● **Material for the task**
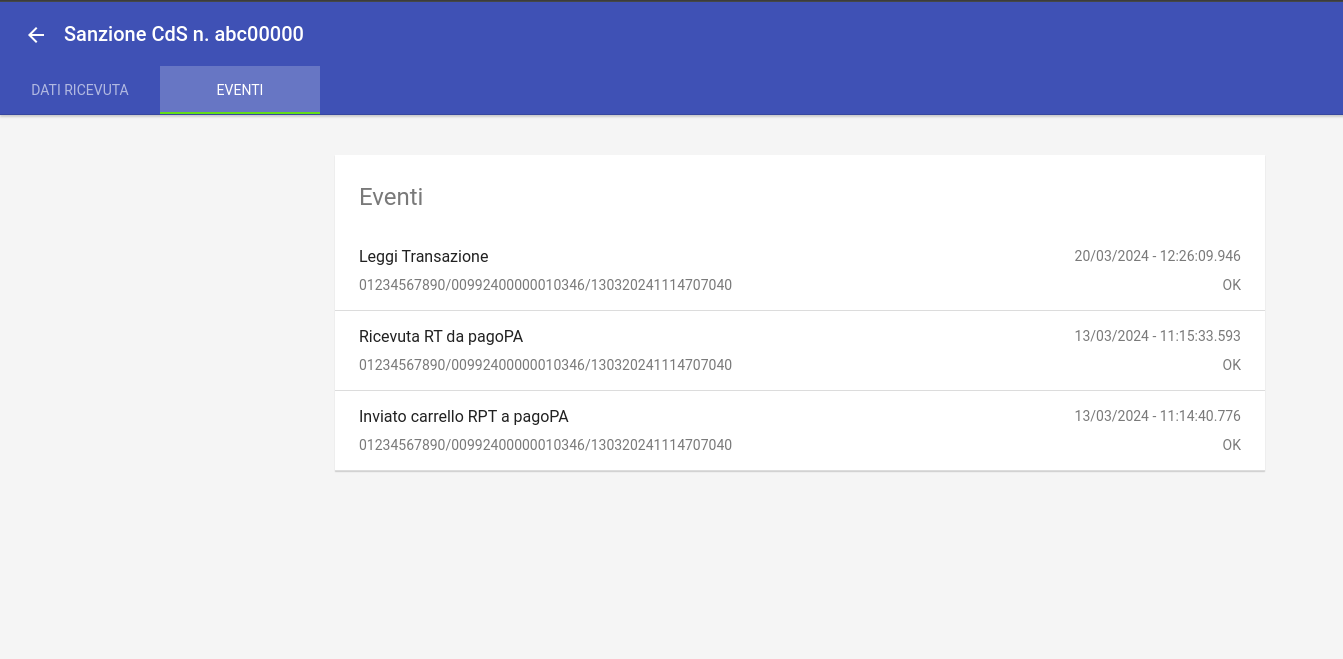Click the green indicator under EVENTI tab

240,113
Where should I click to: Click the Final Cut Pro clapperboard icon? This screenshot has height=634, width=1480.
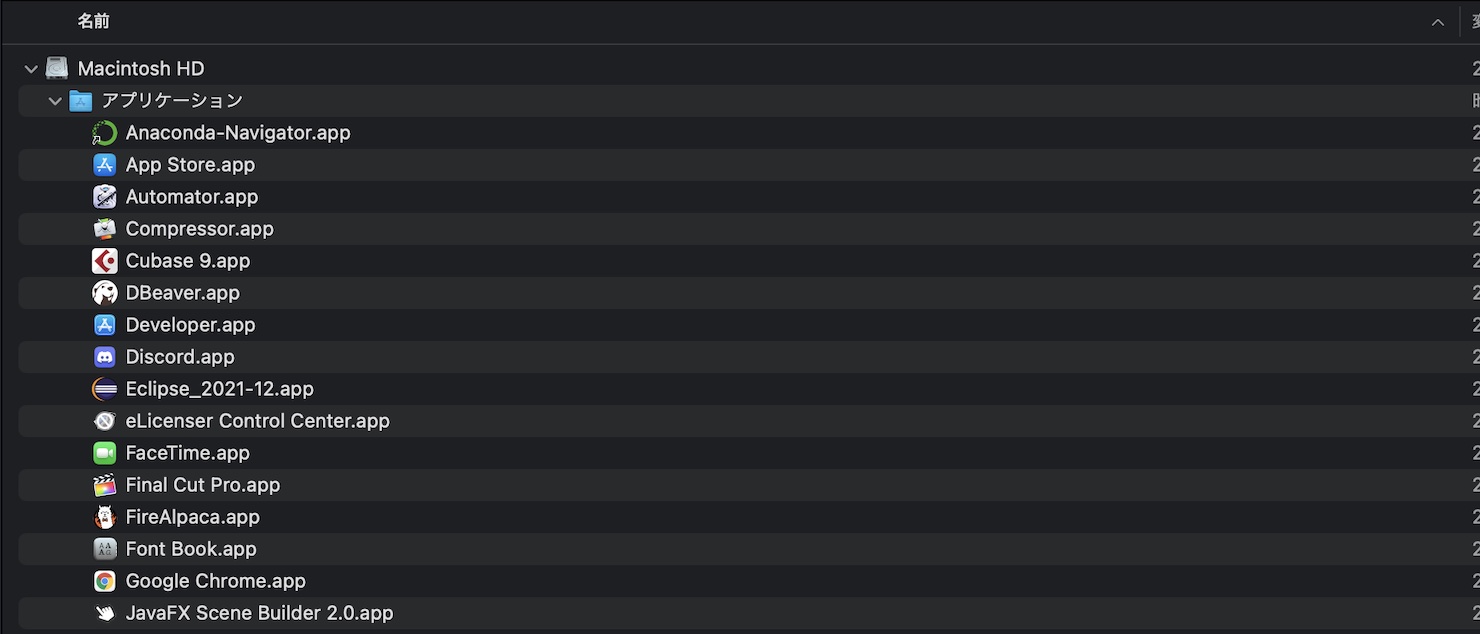click(105, 485)
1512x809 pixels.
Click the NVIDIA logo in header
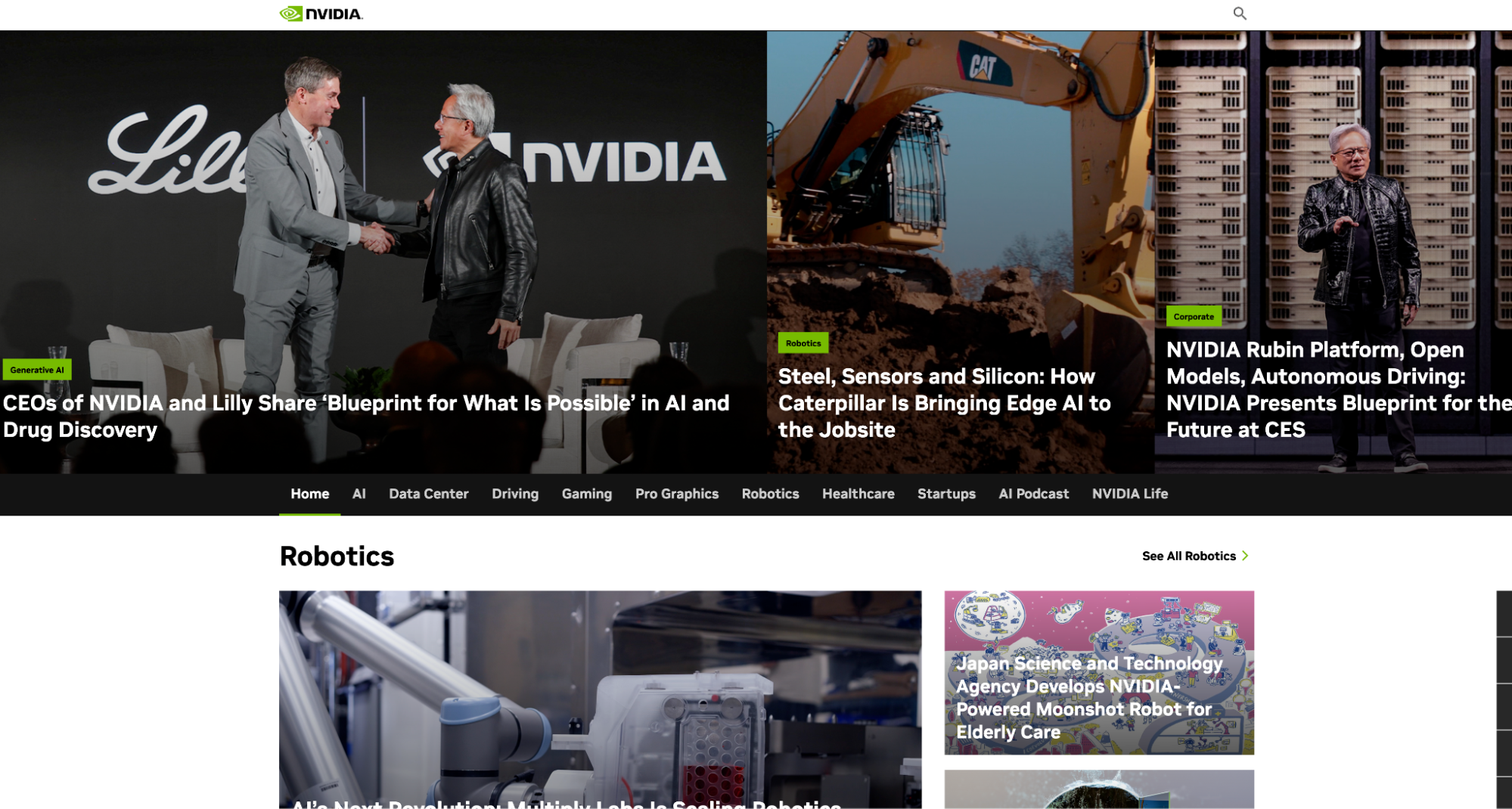(321, 14)
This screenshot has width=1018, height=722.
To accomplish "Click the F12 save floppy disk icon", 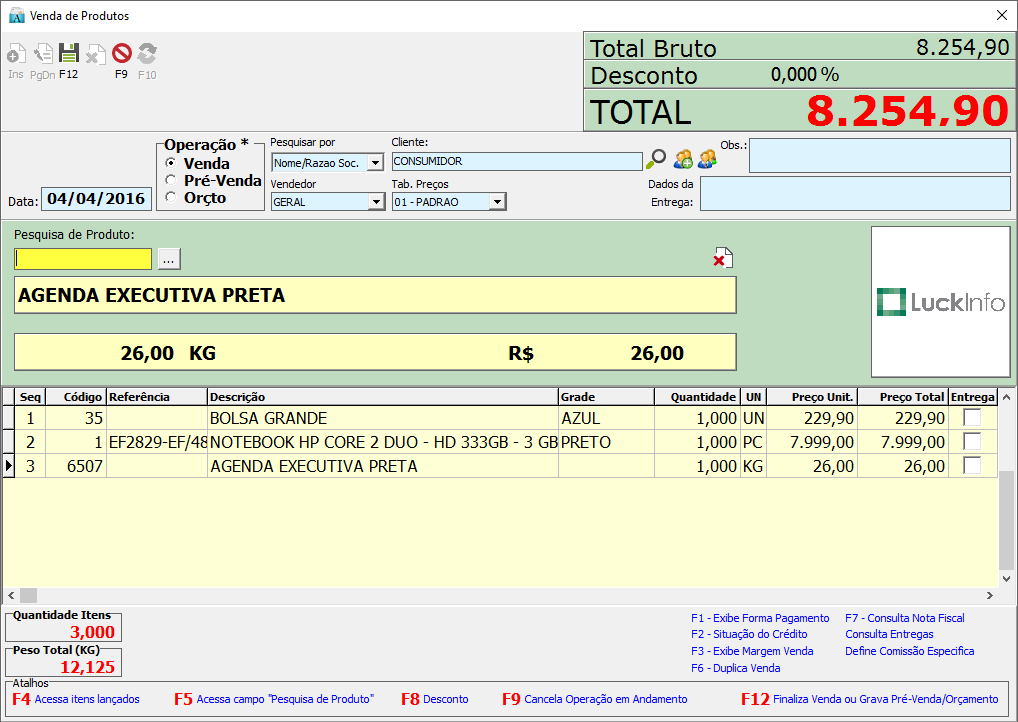I will (x=68, y=54).
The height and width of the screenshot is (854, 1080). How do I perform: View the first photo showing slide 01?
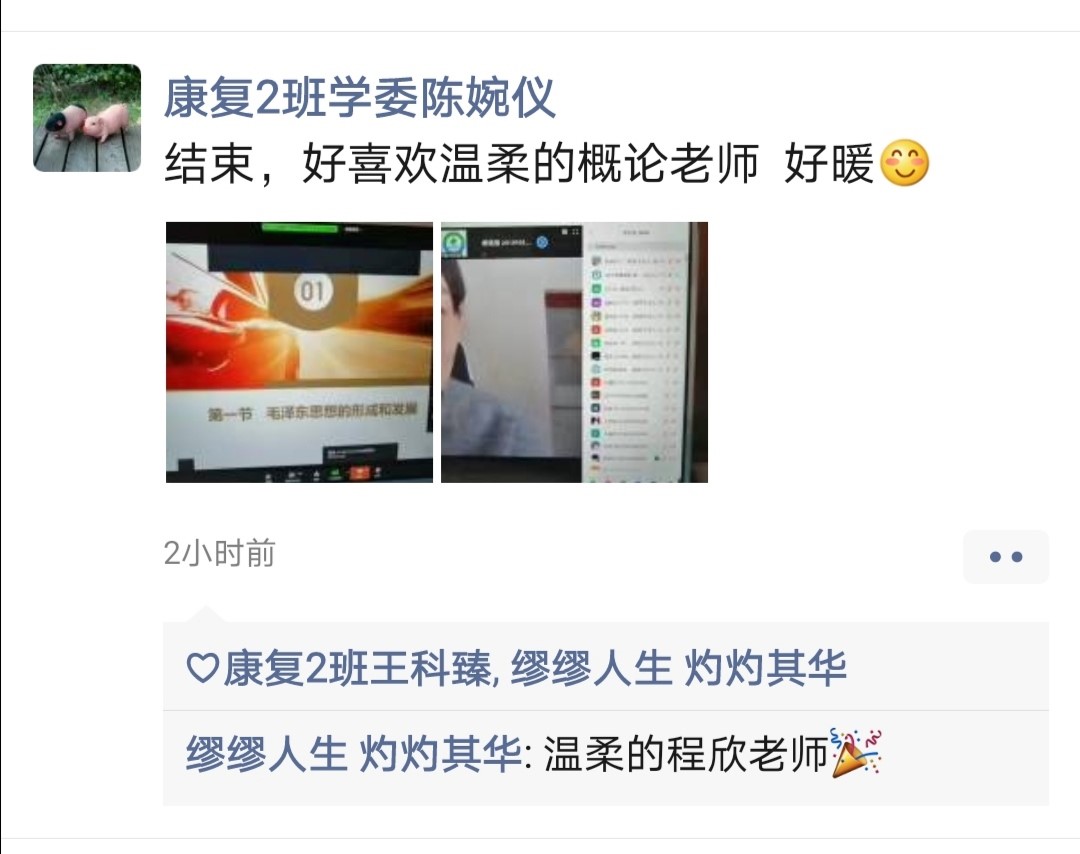click(x=300, y=352)
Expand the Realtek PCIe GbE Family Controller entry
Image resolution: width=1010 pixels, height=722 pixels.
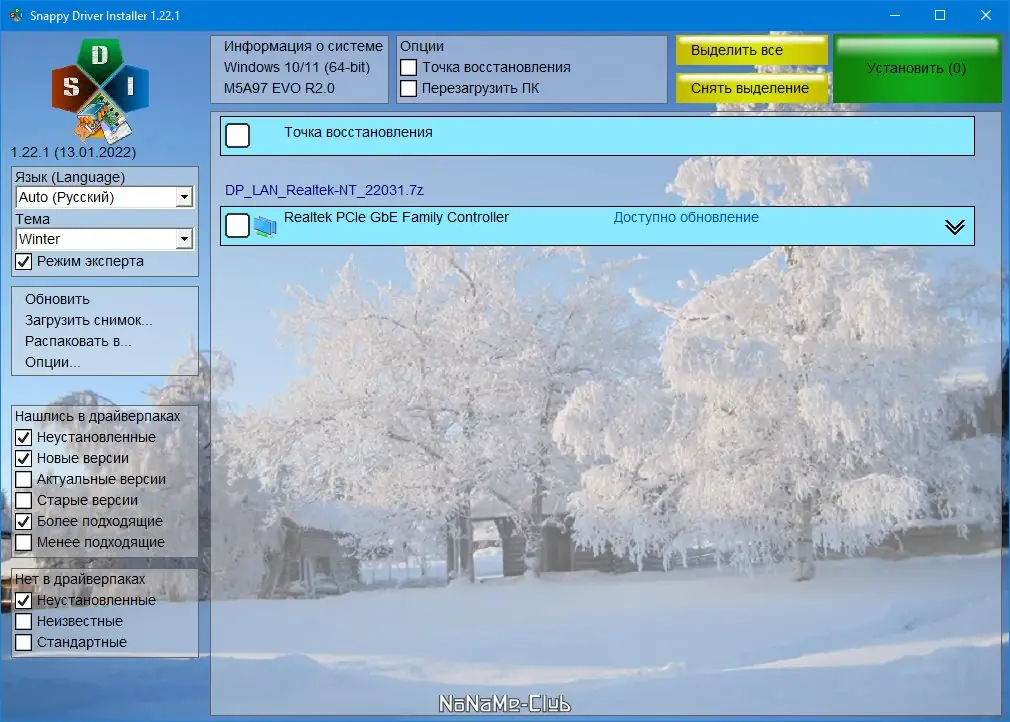(953, 225)
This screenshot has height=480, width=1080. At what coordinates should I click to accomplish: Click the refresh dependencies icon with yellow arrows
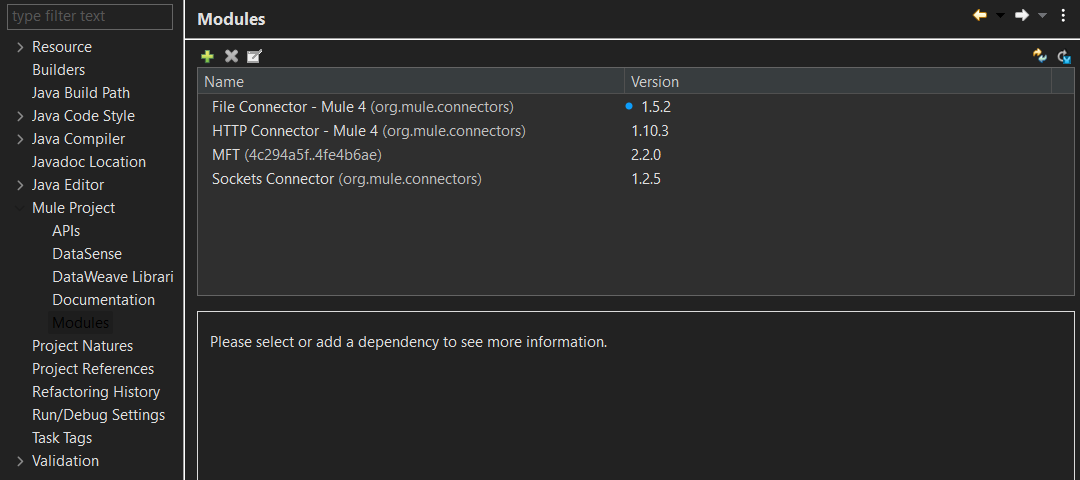point(1040,56)
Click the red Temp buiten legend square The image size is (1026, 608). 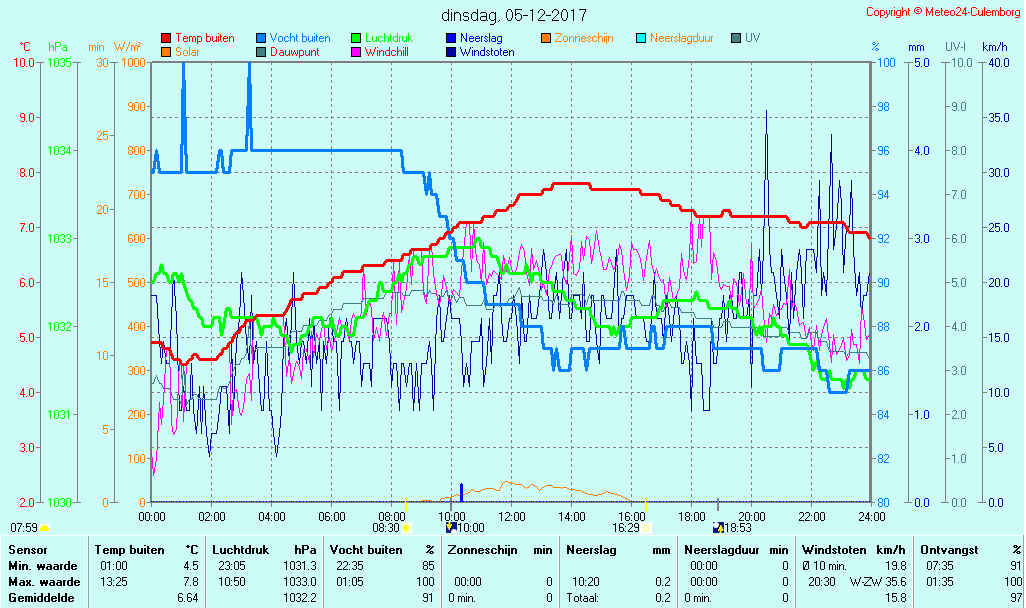(x=166, y=38)
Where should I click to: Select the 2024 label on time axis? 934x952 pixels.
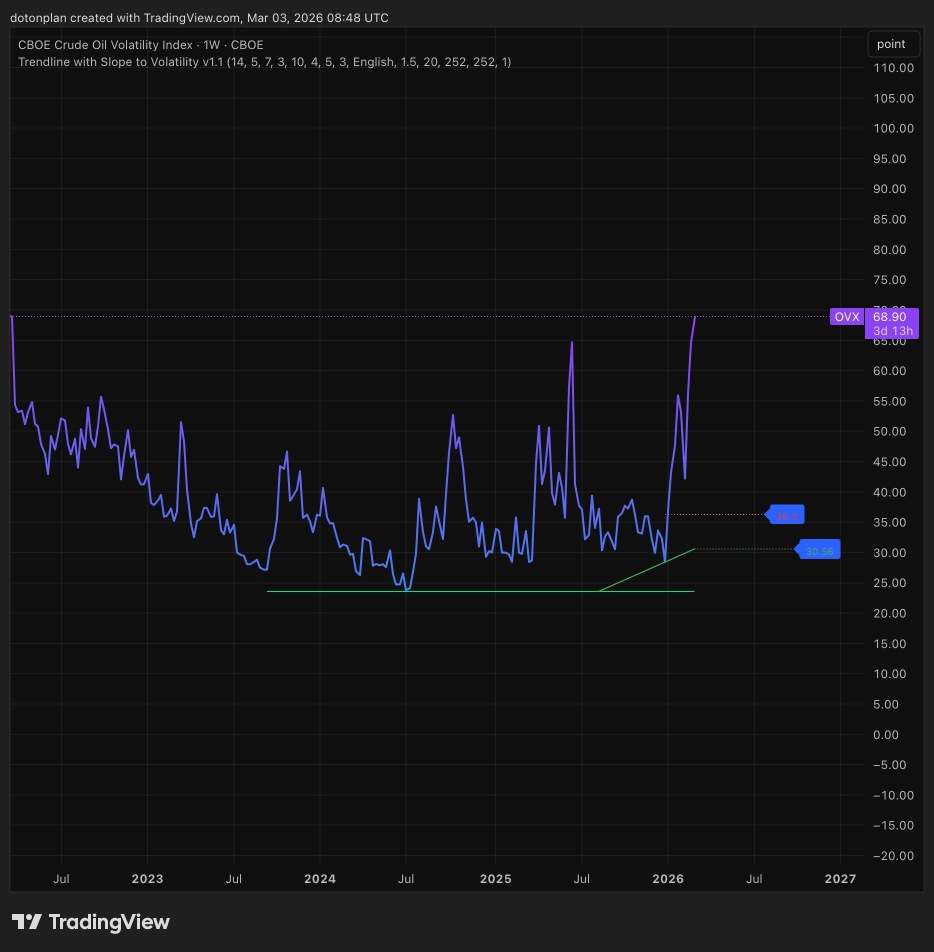point(319,879)
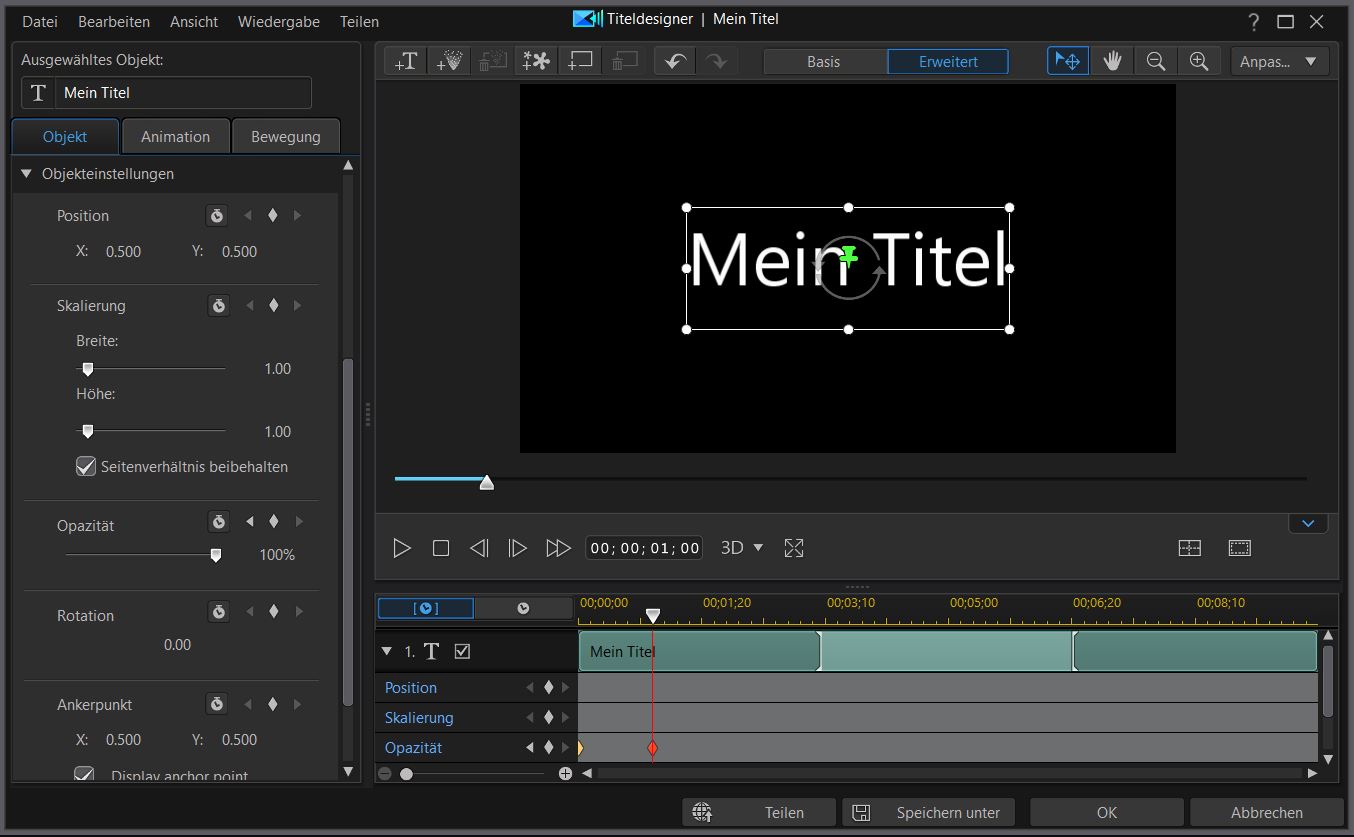Open the 3D mode dropdown
1354x837 pixels.
click(x=742, y=548)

● **Goal of the exercise**
Can you reproduce the records from the line containing "Where should I click to: Select" through the end of the records, leaving out the pictures?

● **Exercise answer**
Where should I click to: Select the 2024 label on time axis? 934x952 pixels.
point(319,879)
Open the 3D mode dropdown
1354x837 pixels.
click(x=742, y=548)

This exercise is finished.